The correct option is B dπ−pπ back bonding from M→CO is present
(a) The oxidation state of central metal in the carbonyl can be zero, negative or low positive. For example in [Ni(CO)4], oxidation state of central metal i.e., Nickel is zero. In [Fe(CO)4]2− Oxidation state of Fe is −2 and in [Ir(CO6]3+, Ir is in positive oxidation state. This is so because for formation of backbonding metal needs to donate electron to CO, if metal is present in higher positive oxidation state, electrostatic attraction between metal and electrons will be high and electrons will not be easily donated to carbonyl.
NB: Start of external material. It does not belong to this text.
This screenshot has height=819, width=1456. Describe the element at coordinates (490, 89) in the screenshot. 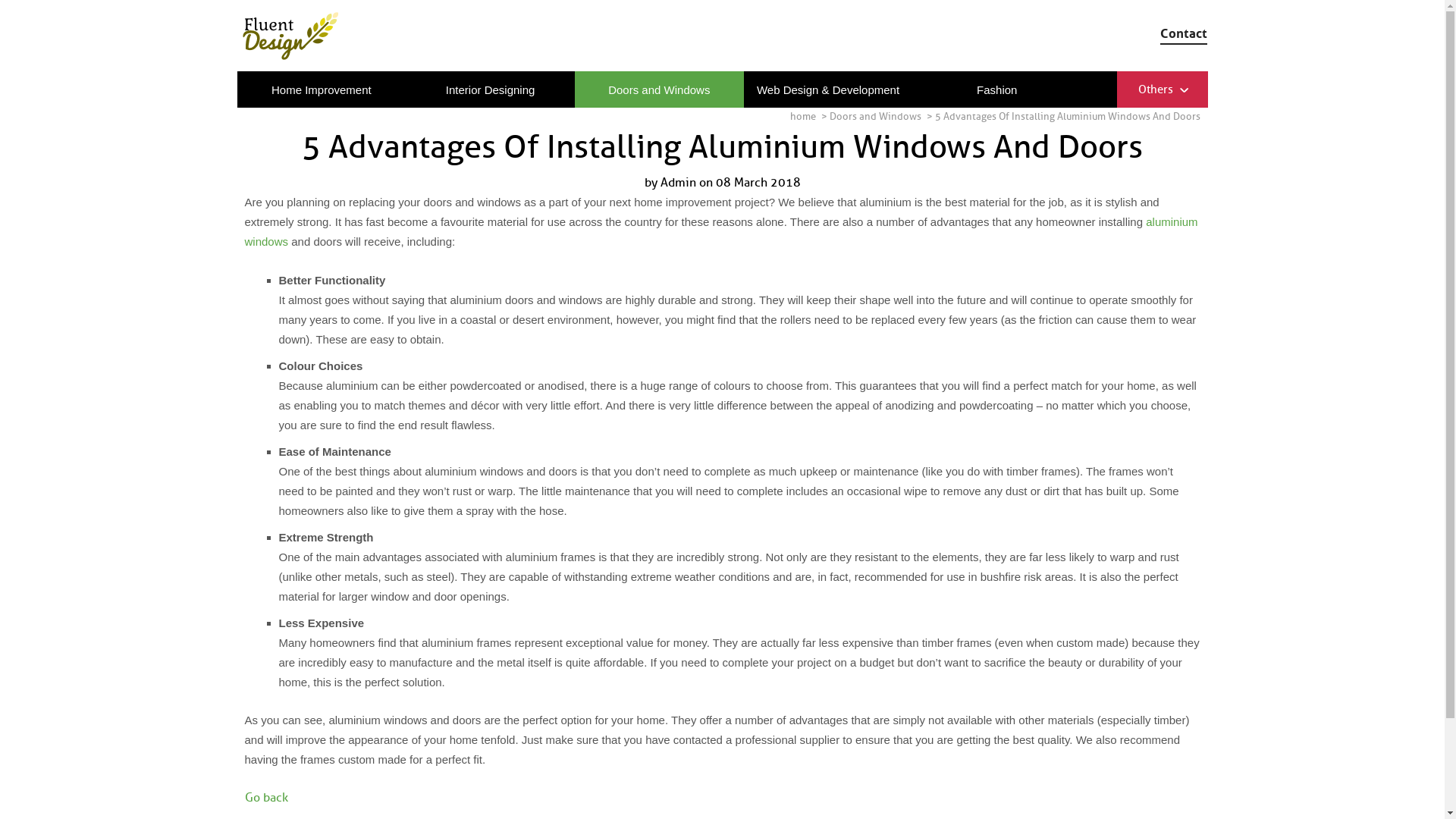

I see `'Interior Designing'` at that location.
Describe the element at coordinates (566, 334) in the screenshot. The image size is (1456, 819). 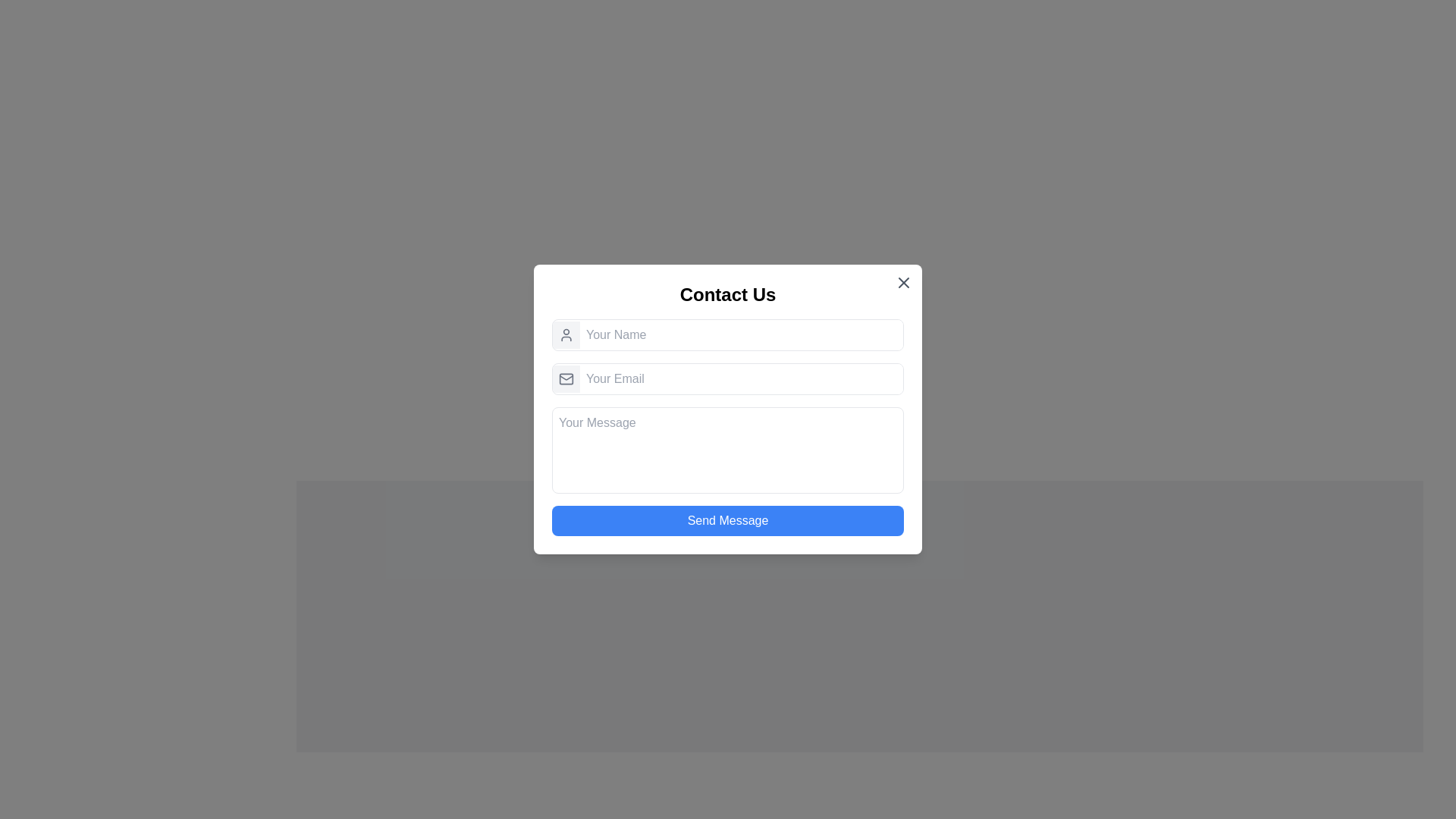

(b) For the formation of dπ−pπ bond, there should be vacant d or p subshell in metal and the surrounding carbonlys must have empty or partially filled d or p orbitals In metal carbonyl CO has vacant π∗ ABMO. So, dπ−pπ back bonding from M→CO is absent.
(c) dπ−π∗MO back bonding is present from M→CO because valence electrons of metals are present in d orbital and CO has vacant π∗ ABMO.
(d) As we know from Molecular orbital theory, as electrons in antibonding orbital increases, bond order decreases. In Mπ→CO, carbonly accepts electrons from metal in its antibonding orbital. Hence, bond order of CO decreases.